• GIVEN PROBLEM:
Lay out the records below, from their start through the line containing "click(845, 425)", as a Markdown table with the columns Row and Line. Put one line per row with its number, skip blank lines, and leave out the pictures.

• TASK INPUT:
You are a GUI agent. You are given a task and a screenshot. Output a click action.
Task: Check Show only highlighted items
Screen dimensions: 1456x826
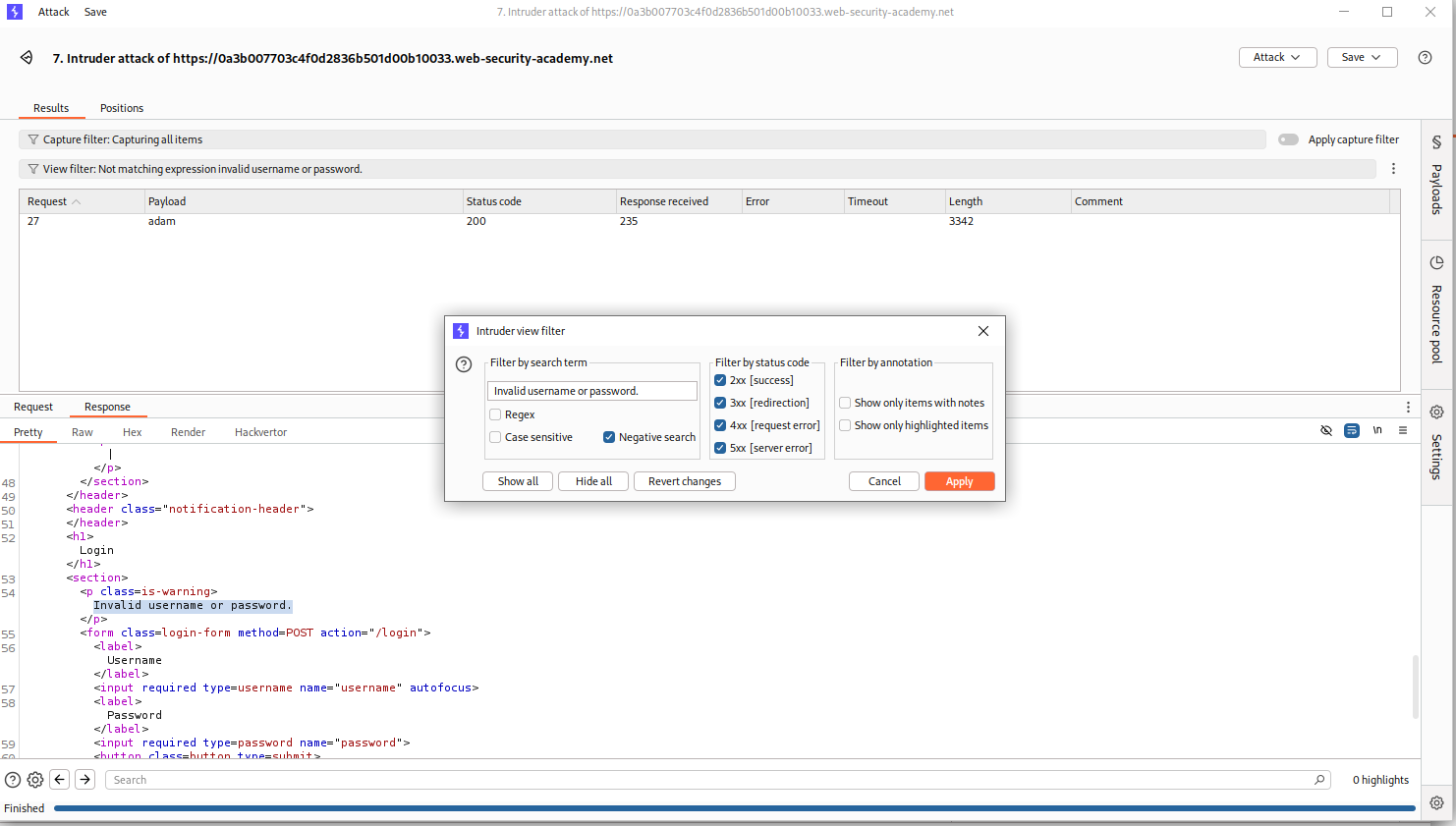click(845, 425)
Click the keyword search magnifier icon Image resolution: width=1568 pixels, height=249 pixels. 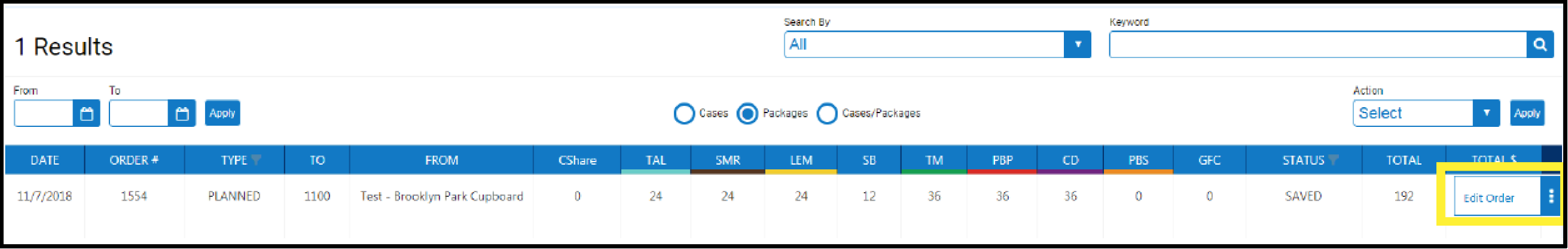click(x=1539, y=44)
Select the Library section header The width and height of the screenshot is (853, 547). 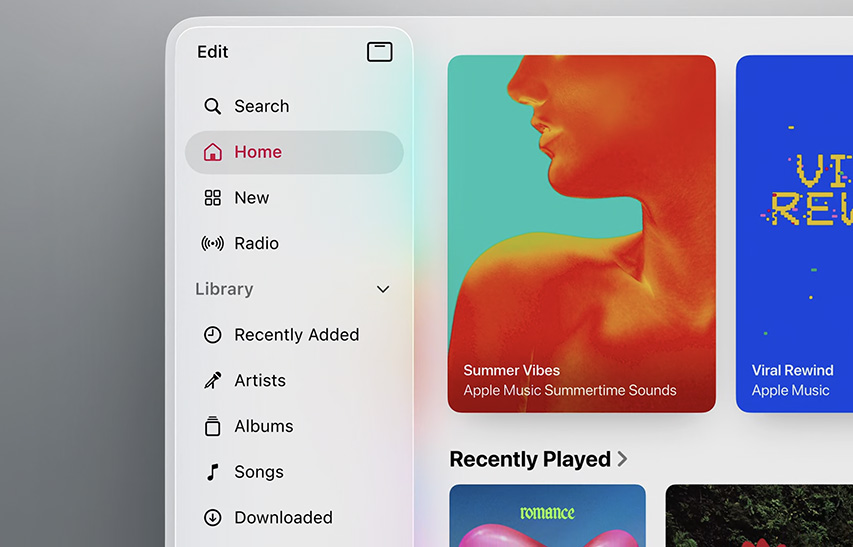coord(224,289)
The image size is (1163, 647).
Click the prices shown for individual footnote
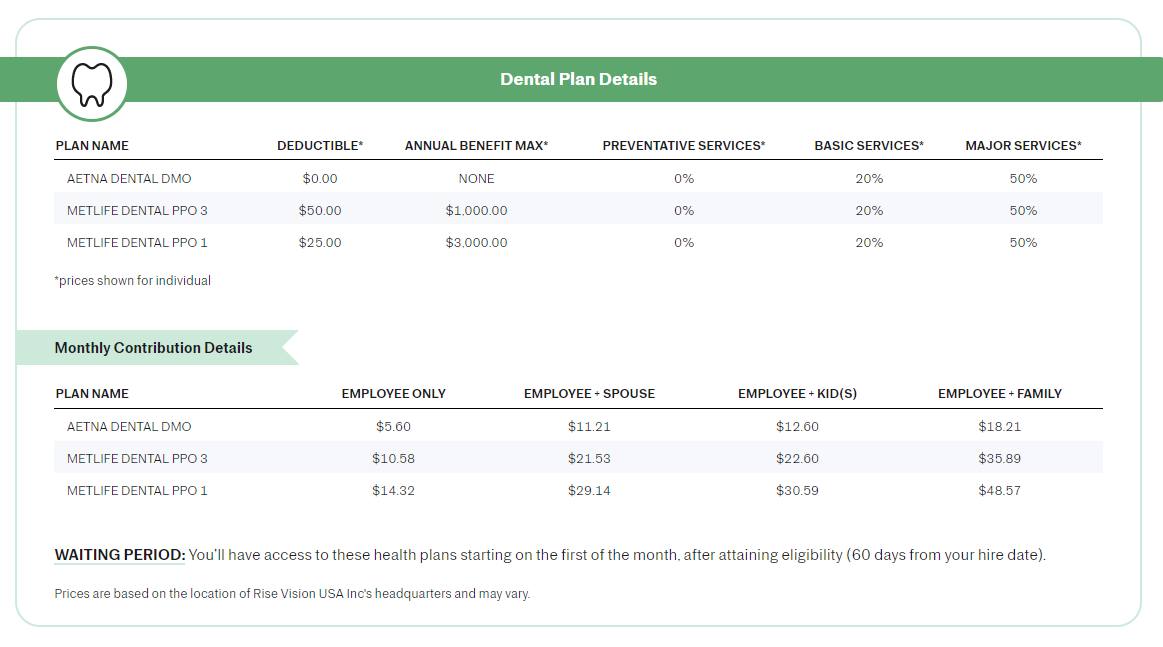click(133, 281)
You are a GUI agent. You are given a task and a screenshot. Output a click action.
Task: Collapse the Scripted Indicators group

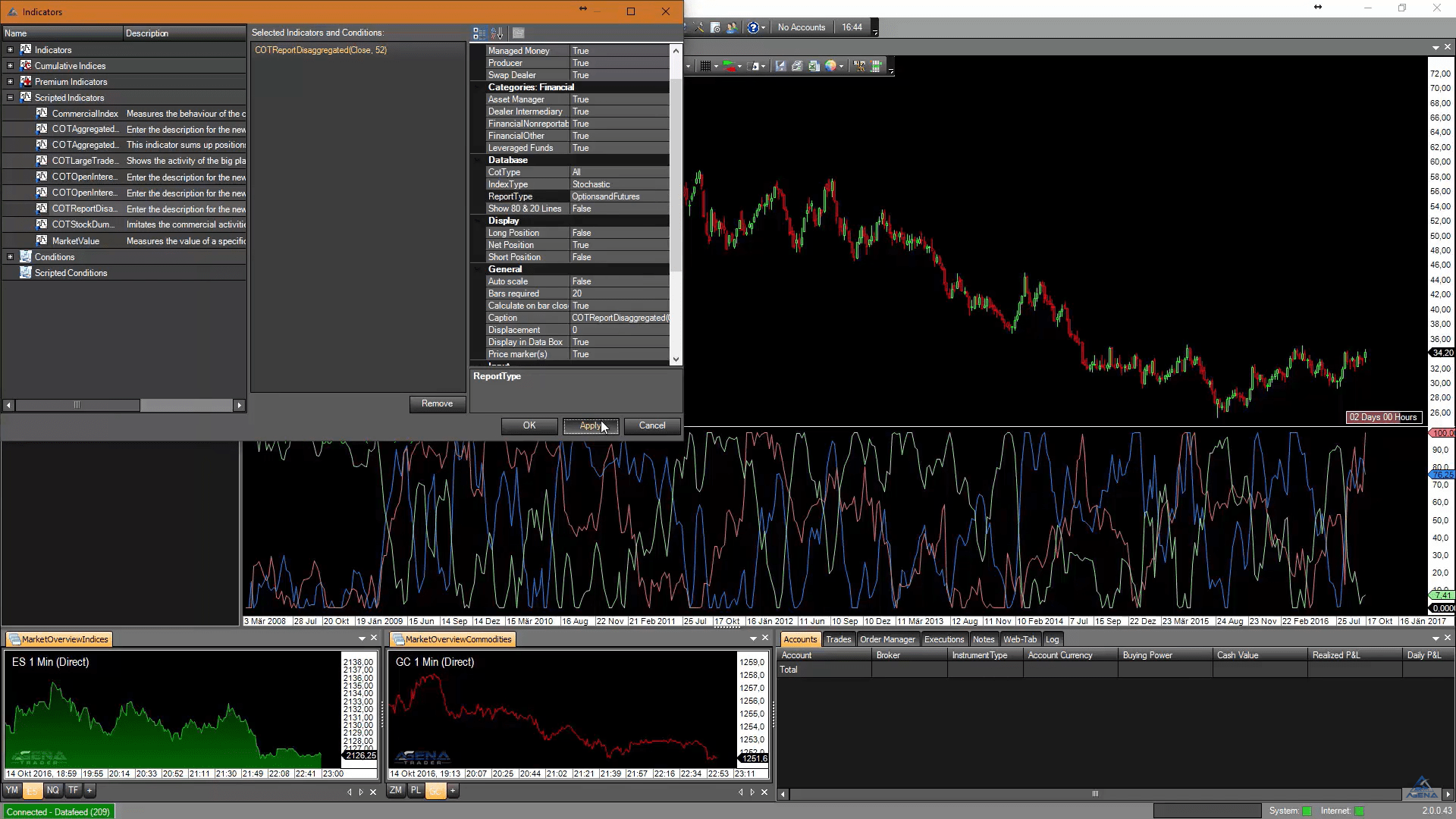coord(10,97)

• FULL ANSWER:
| Row | Line |
|---|---|
| 1 | You are a GUI agent. You are given a task and a screenshot. Output a click action. |
| 2 | Task: Check Show only highlighted items |
| 3 | Screen dimensions: 1456x826 |
| 4 | click(845, 425) |